Collection entries:
——

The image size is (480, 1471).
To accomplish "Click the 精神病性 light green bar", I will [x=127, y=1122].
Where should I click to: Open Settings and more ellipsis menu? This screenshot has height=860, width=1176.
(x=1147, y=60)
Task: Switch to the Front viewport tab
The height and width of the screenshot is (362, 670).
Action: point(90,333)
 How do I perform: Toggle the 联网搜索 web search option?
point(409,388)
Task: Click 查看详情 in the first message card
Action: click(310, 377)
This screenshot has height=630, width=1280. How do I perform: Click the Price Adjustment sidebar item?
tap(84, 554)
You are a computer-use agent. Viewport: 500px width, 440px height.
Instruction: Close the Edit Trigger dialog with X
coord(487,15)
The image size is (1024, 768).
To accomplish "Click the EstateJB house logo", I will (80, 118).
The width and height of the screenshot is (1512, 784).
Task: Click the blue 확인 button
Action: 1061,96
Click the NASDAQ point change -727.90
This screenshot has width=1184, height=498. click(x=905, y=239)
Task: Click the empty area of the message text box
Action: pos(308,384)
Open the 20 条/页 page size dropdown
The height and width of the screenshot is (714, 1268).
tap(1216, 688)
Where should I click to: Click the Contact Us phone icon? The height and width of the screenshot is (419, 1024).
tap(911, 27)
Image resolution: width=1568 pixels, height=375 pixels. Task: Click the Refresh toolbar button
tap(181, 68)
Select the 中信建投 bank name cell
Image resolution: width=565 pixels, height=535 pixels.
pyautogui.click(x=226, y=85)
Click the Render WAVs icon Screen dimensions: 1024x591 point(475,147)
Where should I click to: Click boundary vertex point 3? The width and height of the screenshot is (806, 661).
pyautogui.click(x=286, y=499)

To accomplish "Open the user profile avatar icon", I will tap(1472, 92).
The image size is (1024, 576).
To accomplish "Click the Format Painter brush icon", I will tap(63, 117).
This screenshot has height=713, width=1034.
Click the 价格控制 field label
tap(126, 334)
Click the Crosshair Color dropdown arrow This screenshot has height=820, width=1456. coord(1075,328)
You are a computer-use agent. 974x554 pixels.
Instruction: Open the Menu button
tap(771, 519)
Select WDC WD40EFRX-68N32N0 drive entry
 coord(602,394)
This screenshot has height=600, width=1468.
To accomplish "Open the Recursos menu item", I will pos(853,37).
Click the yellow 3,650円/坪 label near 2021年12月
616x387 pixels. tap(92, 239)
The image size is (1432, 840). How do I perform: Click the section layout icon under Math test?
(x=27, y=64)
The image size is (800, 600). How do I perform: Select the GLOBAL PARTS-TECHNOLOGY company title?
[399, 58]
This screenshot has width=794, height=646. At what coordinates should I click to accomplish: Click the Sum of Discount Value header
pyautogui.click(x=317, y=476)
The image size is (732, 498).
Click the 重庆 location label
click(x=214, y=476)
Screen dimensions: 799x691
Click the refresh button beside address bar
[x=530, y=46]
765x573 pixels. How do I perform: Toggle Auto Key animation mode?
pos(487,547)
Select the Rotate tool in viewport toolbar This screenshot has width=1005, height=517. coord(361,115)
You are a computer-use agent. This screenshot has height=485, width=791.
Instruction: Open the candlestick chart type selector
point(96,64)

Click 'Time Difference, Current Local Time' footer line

——

Work instruction: Only the lines from the one holding "Select the Rotate" through the end of the records should appear in the answer, each repeated exactly.

Final answer:
Select the Rotate tool in viewport toolbar This screenshot has width=1005, height=517. coord(361,115)
You are a computer-use agent. This screenshot has height=485, width=791.
Instruction: Open the candlestick chart type selector
point(96,64)

Click 'Time Difference, Current Local Time' footer line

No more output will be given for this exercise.